Paul Whiteman, general secretary of the NAHT school leaders’ union, said the government was right to prioritise tackling this issue.

He added: “While there is nothing wrong with the expansion of attendance hubs, schools need more than advice. Over the last decade, we have seen the crucial support services that used to step in and tackle persistent absence eroded and it is immensely frustrating that the government is only now slowly beginning to realise the impact that has had.

“What we need to see is a much stronger commitment to restoring those services so that every family and child that needs support gets it quickly. This cannot be done on the cheap.”

Parents’ view on school attendance

Today’s announcement comes after a YouGov survey for the Centre for Social Justice think tank of just over 1,200 parents of school-age pupils found that almost one in three believe the Covid-19 pandemic has shown it is not essential for children to attend school every day.

The poll found that only 70 per cent of parents are confident their child’s needs are being met in school - a figure that drops to 61 per cent for parents with students at secondary school.
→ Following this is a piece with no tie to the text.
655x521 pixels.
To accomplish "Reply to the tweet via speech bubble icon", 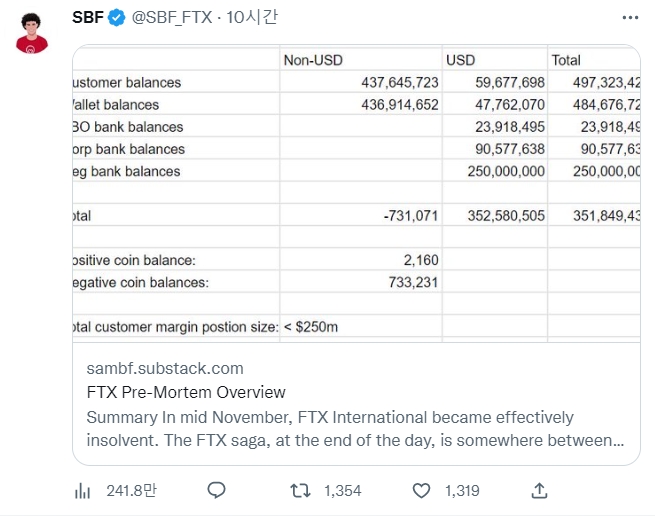I will click(x=216, y=491).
Tes revealed last year that multi-academy trusts were being lined up to establish attendance hubs after education secretary Gillian Keegan urged sector leaders to get involved.

The roll-out of the programme followed a pilot project run by Northern Education Trust, which involved around 60 schools working together to tackle absence.
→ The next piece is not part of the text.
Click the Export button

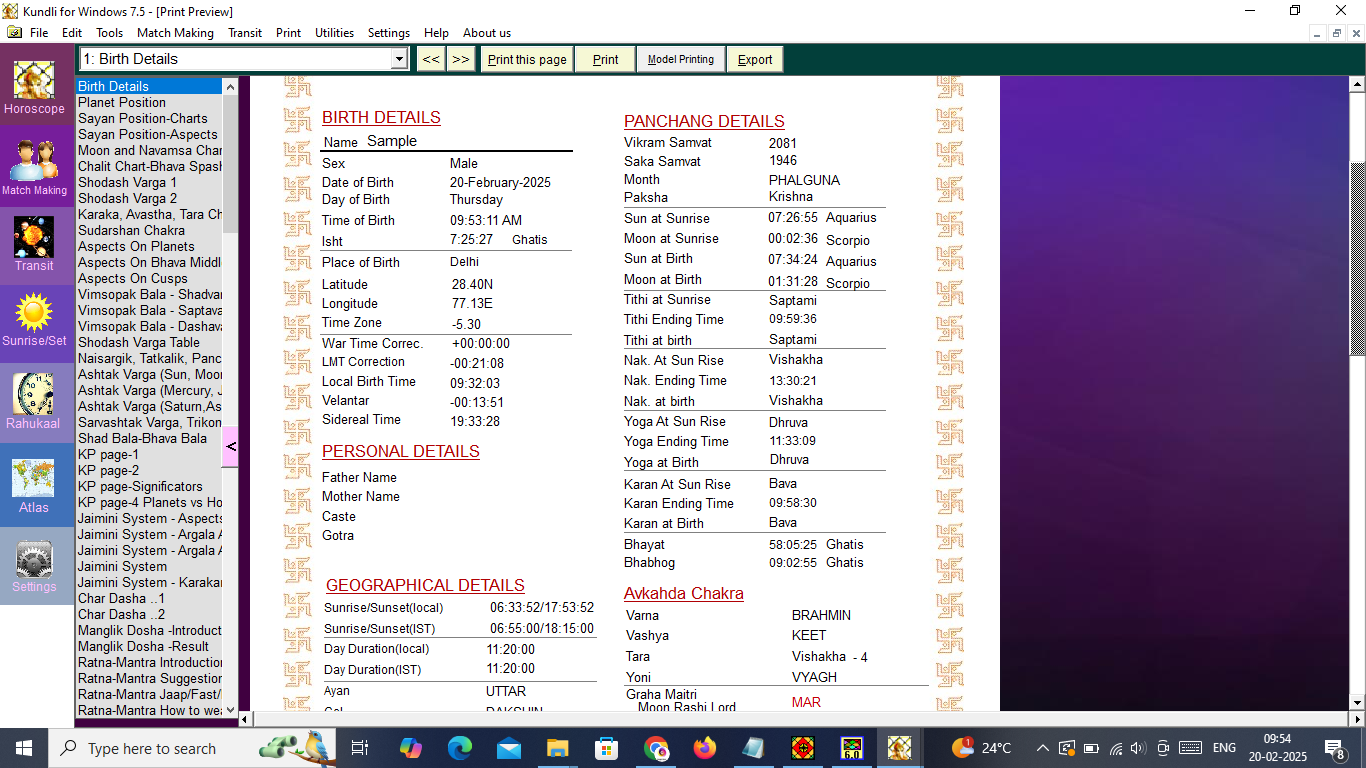click(755, 59)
Meanwhile, the expansion of the mentoring programme builds on a three-year intensive mentoring scheme already underway. It offers one-to-one support to persistently absent children and their families and is run by children’s charity Barnardo’s in five Priority Education Investment Areas (PEIAs).

The roll-out comes after the DfE published a contract notice last November, which said it was considering a £15 million expansion. It has not yet announced who will be overseeing the new mentors.

Sharing of school-level attendance data

The DfE also said today that it is still “committed to further legislation in the coming months” to require all schools to share their daily school registers with local and central government.

It said the move would ensure all state-funded schools, trusts and local authorities can record, view and share near real-time data on pupils’ attendance to facilitate more timely and targeted interventions for pupils who are displaying worrying patterns of absence.

Around 88 per cent of schools are sharing daily attendance data regularly with the DfE voluntarily via a portal set up in 2022, the DfE said.

However, the legislation, which was first announced in the 2022 Schools White Paper, was not mentioned in the King’s speech in November, which sets out the government’s planned legislation for the current Parliament.

Education secretary Gillian Keegan said that tackling school attendance is her “number one priority”.

“We want all our children to have the best start in life because we know that attending school is vital to a child’s wellbeing, development and attainment, as well as [their] future career success,” she said.

‘Staggering’ number of pupils missing school

Meanwhile, the shadow education secretary has described the number of pupils regularly missing school as “staggering”.

Speaking on the BBC’s Sunday With Laura Kuenssberg show yesterday, ahead of giving a major policy speech on Tuesday, Bridget Phillipson said that absence was not just damaging to an individual pupil’s life chances, but also to “all children within the school community”.

She said that her message to parents was that while it “can be tough”, it is “really important children are in school”.